ASSIGNMENT » Make an exact copy of the entries below with the pictures removed.

RECORDS SUPPLIED »
++++++++++++++++++++
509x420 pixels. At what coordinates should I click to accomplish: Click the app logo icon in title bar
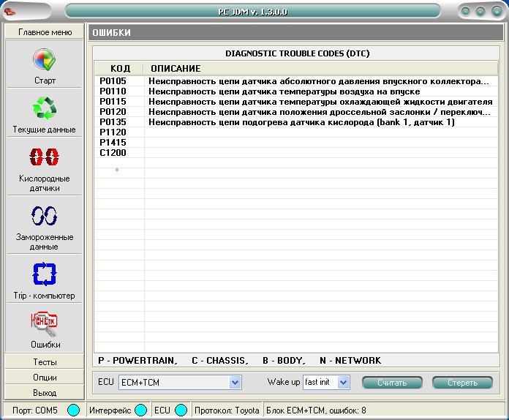[x=12, y=11]
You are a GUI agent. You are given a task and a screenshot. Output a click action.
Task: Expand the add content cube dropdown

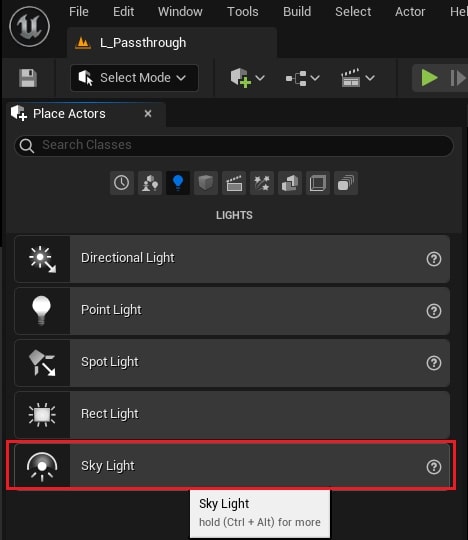(247, 78)
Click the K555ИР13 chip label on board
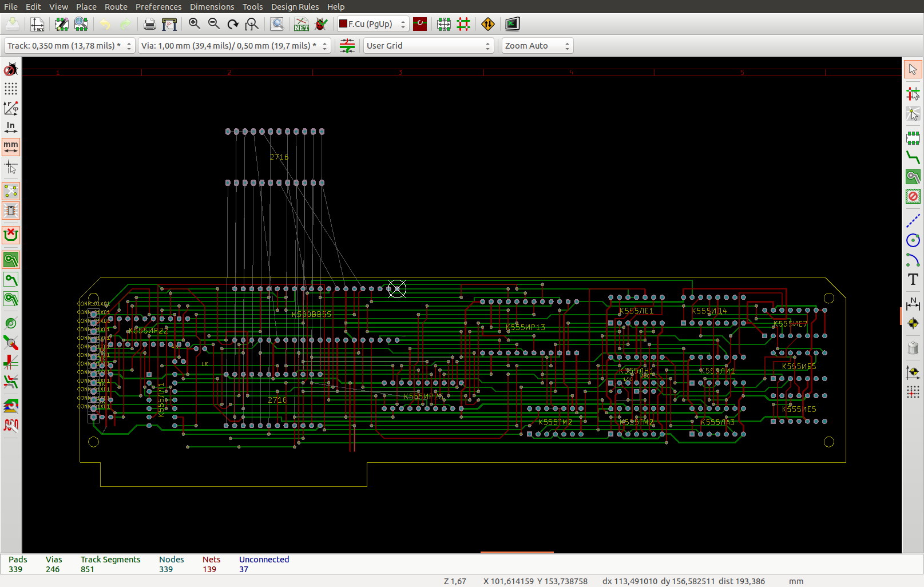Image resolution: width=924 pixels, height=587 pixels. (525, 327)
++++++++++++++++++++
OUTPUT BELOW »
509x420 pixels. At what coordinates should I click to accomplish: Click the app logo icon in title bar
[x=12, y=11]
You are a GUI agent. You are given a task and a screenshot. Output a click action.
Task: Expand the add content cube dropdown

(247, 78)
Click the K555ИР13 chip label on board
Image resolution: width=924 pixels, height=587 pixels. (525, 327)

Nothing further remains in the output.